*Work request*
From the first line to the last, retype everything below exactly, minus the pictures.

*The data*
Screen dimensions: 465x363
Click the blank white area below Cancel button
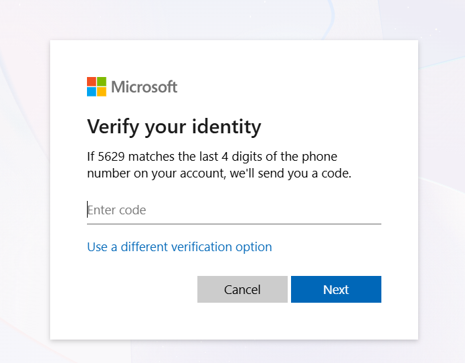[242, 320]
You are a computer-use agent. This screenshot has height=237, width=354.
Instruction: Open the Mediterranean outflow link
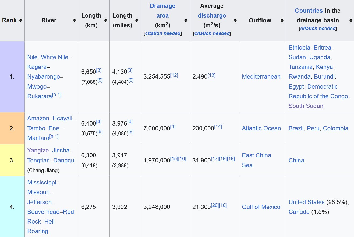coord(261,77)
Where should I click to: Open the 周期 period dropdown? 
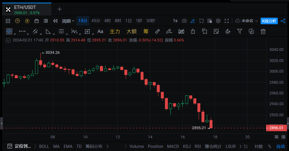click(68, 21)
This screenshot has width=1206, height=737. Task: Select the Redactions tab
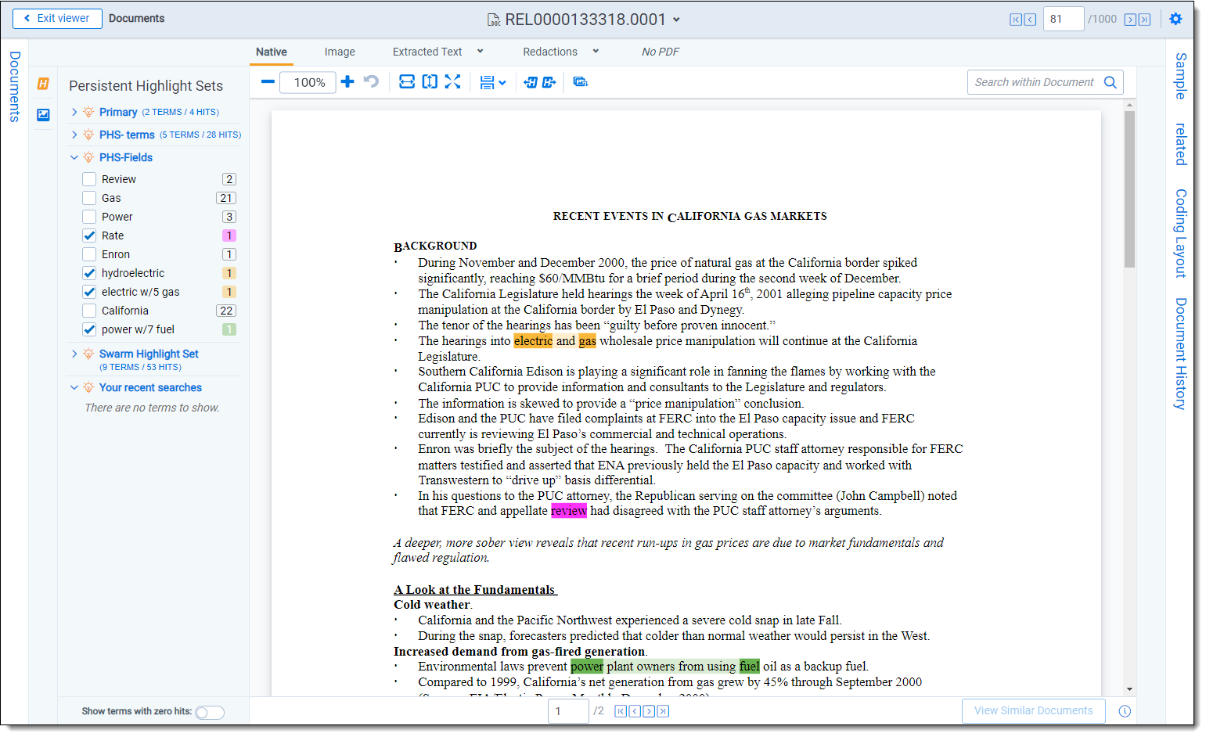tap(549, 52)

*Solution*
Screen dimensions: 465x363
Click the blank white area below Cancel button
[242, 320]
You are a computer-use agent. This screenshot has height=237, width=354.
Instruction: Open the Mediterranean outflow link
coord(261,77)
Where should I click to: Open the 周期 period dropdown? 
click(68, 21)
This screenshot has width=1206, height=737. Task: Select the Redactions tab
tap(549, 52)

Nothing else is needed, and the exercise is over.